Porites Coral on a Remote Reef Reveal Marine Phosphorus Biogeochemical Cycling Following Artificial Disturbance

Abstract Excess anthropogenic phosphorus (P) supplied to marine systems, which may subsequently jeopardize ecosystem structure and function, has altered the P balance and quadrupled its flow. However, due to the diversity of P sources, the unpredictability and variability of human activities, and the absence of long‐term records, it remains uncertain how long the effects of excess P persist in aquatic ecosystems, and whether it stimulates gross primary productivity. In this study, we utilized geochemical proxies in coral skeletons from an atoll in the Xisha Islands of the South China Sea to reconstruct historical patterns of P in surface seawater.

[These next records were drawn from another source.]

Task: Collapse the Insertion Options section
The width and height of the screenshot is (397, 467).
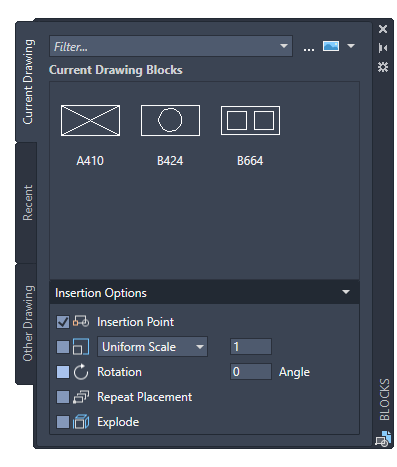Action: point(346,292)
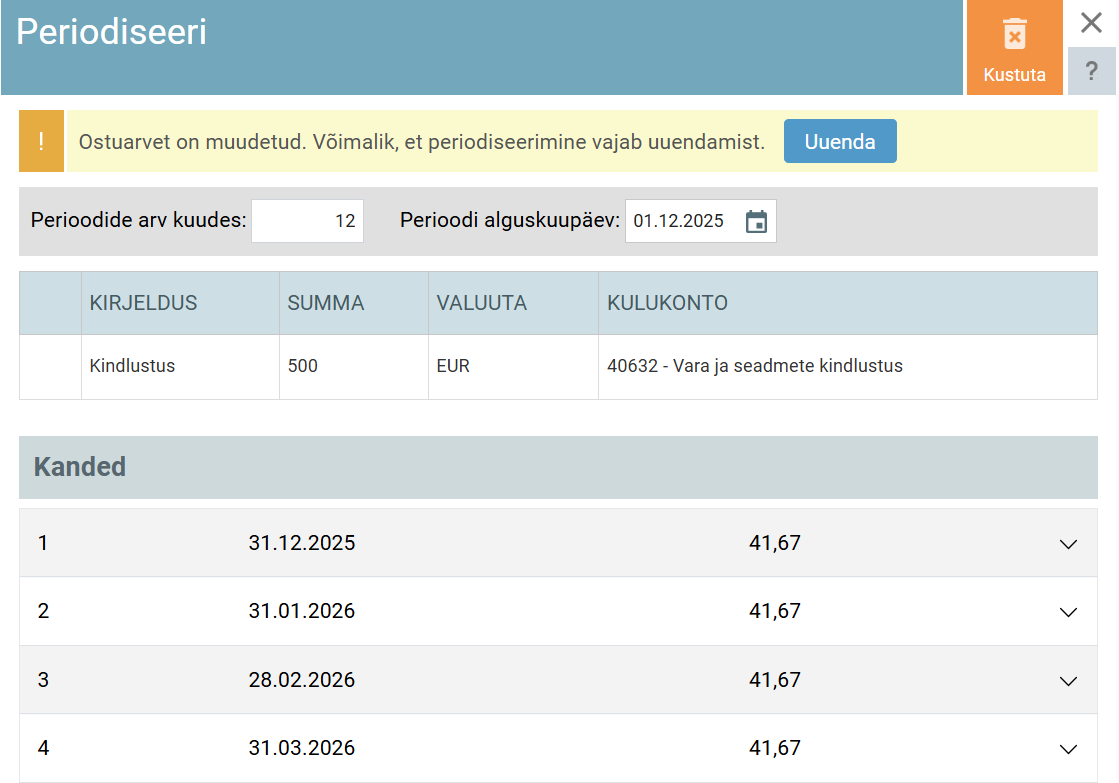Expand entry 4 dated 31.03.2026

tap(1068, 748)
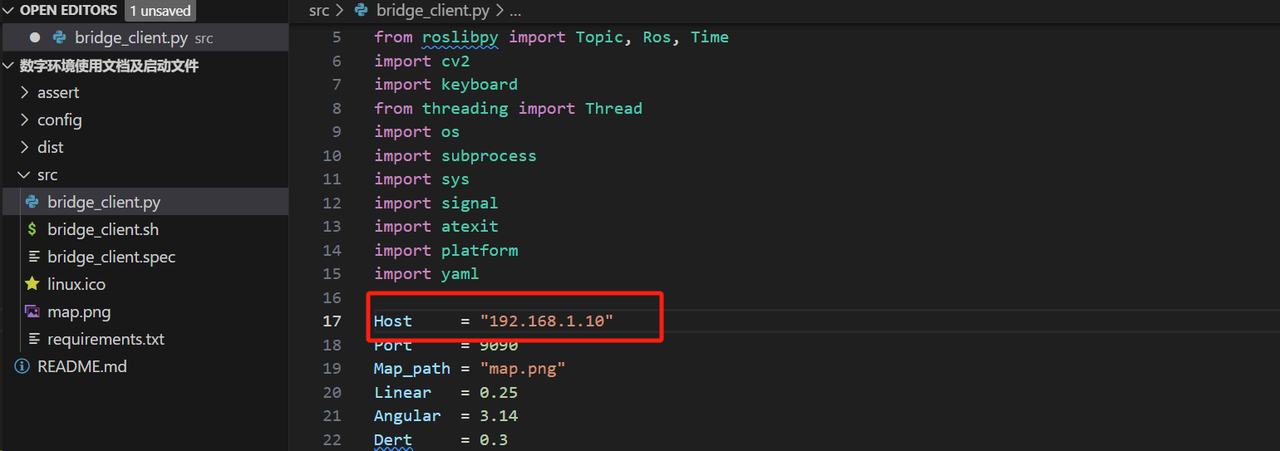The image size is (1280, 451).
Task: Expand the dist folder
Action: pyautogui.click(x=25, y=147)
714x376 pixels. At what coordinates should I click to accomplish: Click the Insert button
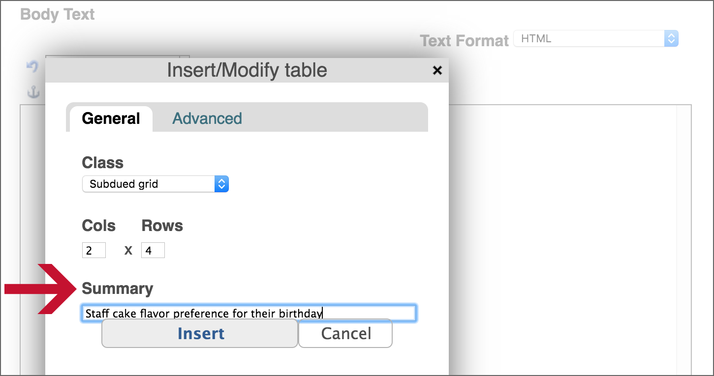tap(200, 334)
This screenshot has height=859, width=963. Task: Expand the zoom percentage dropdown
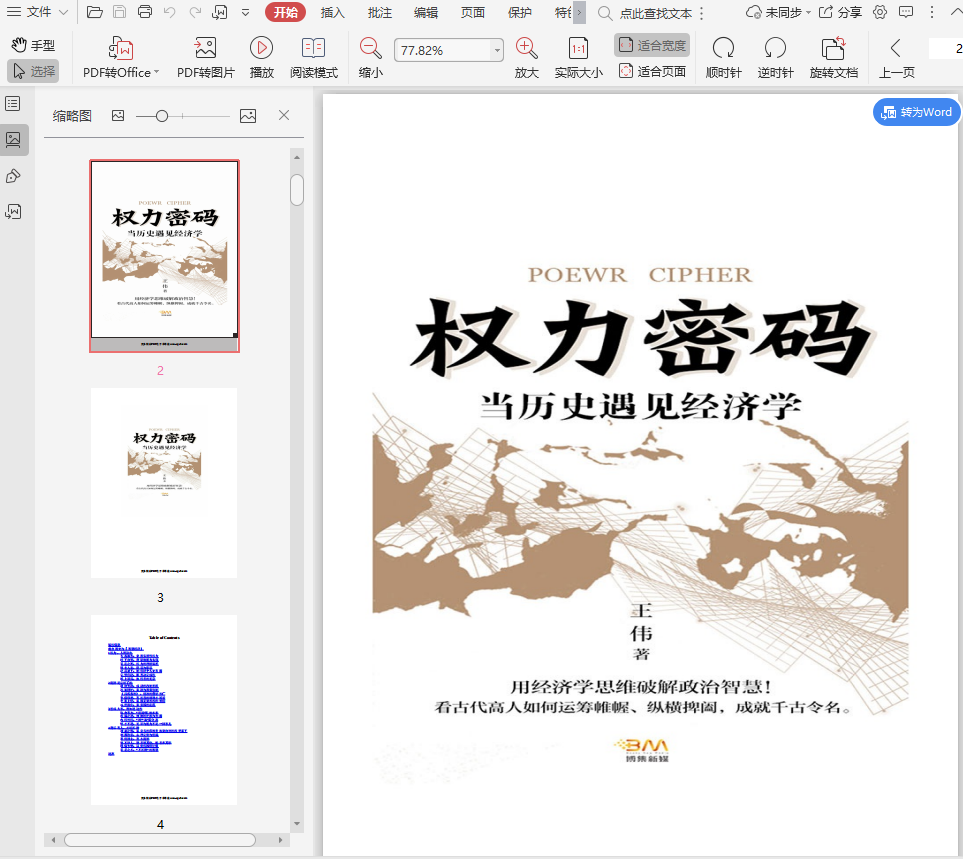point(497,50)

This atoll has remained in a natural state for an extended period of time, except for a short period of unambiguously documented guano extraction. Analyses of coral skeletons dating back to 1851 CE distinctly show that the P concentration in surface seawater increased abnormally in the 1960s. We deduced that guano extraction at that time led to an abrupt increase in the long‐term equilibrium of seawater P concentration. Subsequent P addition appeared to have continued for at least ~30 years after phosphorite exploitation ceased, and P showed a decay period that was longer than that of other elements. Similar temporal trends of coral P/Ca and δ 13 C indicated that elevated marine primary productivity was associated with increased P. Large inputs within a short period, as well as the continued influence of P over the long term, can serve as a natural ecological analog for coral reefs subject to nutrient contamination.